Sounds scary. What causes it?

Pretty much anything. Wars and disease are some obvious causes of fatalities, but you could even die by eating too fast or slipping over in the shower. It happens at any time too and without any warning, so you could be about to die right now and you’d have no idea. You have zero control over it though so there’s no point fretting about it. Let nature take its course.

Who does it affect?

Everyone. Young or old, rich or poor, good or evil, everyone is going to die in the end, including you. This means your entire family and that fit person you see on your commute will die one day, but so will that boss who put you on a performance improvement plan and Kelly who dumped you for your best friend in year eight. It all balances out.

Surely it’s preventable?

Not at the minute. You can fend off death much better these days thanks to medical advances, but no matter what you do your body will eventually get too old and give up. And that’s if you’re lucky. Although by the time you reach your 90s you’ll be begging to expire anyway and death will seem like a sweet release from your decrepit husk.

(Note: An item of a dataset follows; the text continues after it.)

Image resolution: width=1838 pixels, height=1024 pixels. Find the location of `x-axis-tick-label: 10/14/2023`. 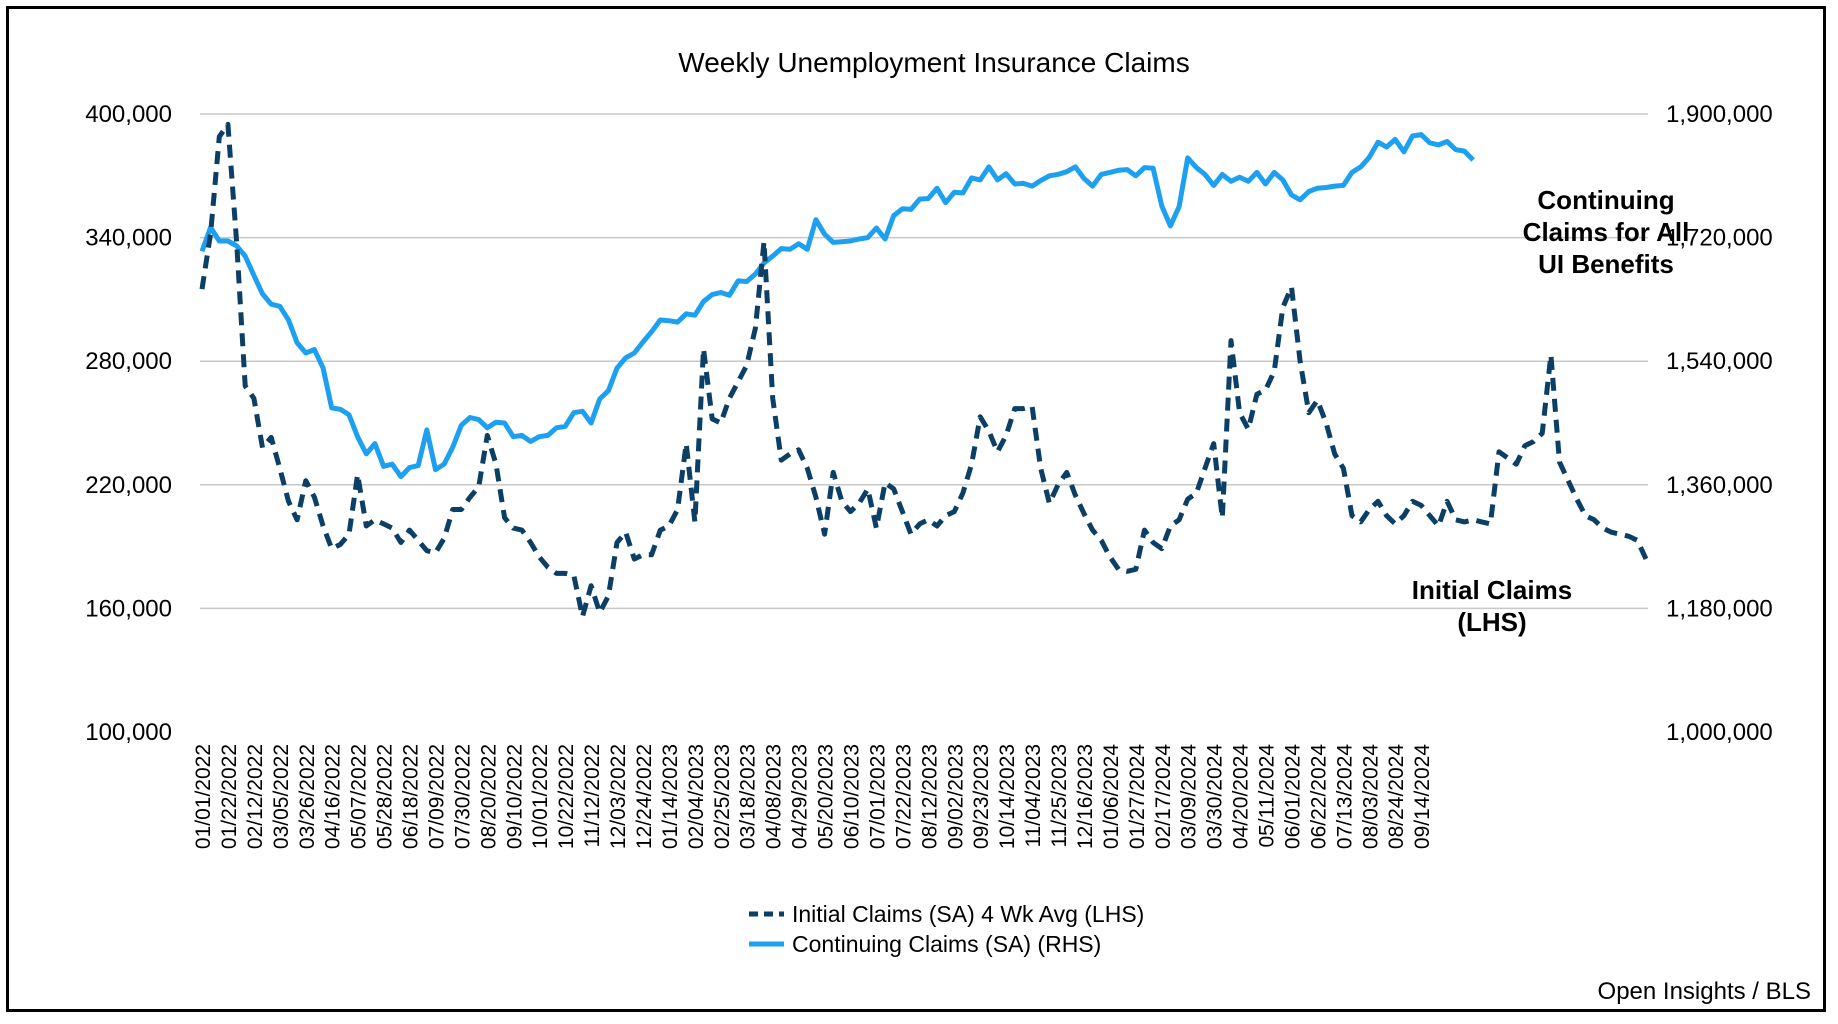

Should everyone start worrying about it?

There’s no point, really. It’s inevitable. You might as well be shitting yourself about the sun coming up or the tide coming in. Besides, the eternal void of death can be a good incentive to get off your arse, ask out that person you fancy and go on that dream holiday you’ve always been thinking of. Or stay in bed and doomscroll, whichever you prefer.

What happens after death?

Depends who you ask. Some people think there’s a chance you ascend to a higher plane of eternal bliss if you’ve been good, while others are convinced that you come back to life as a goose or a daffodil. Scientists on the other hand are pretty confident nothing happens. From your point of view it’s kind of like what life was like before you were born but for the rest of time. So look forward to that.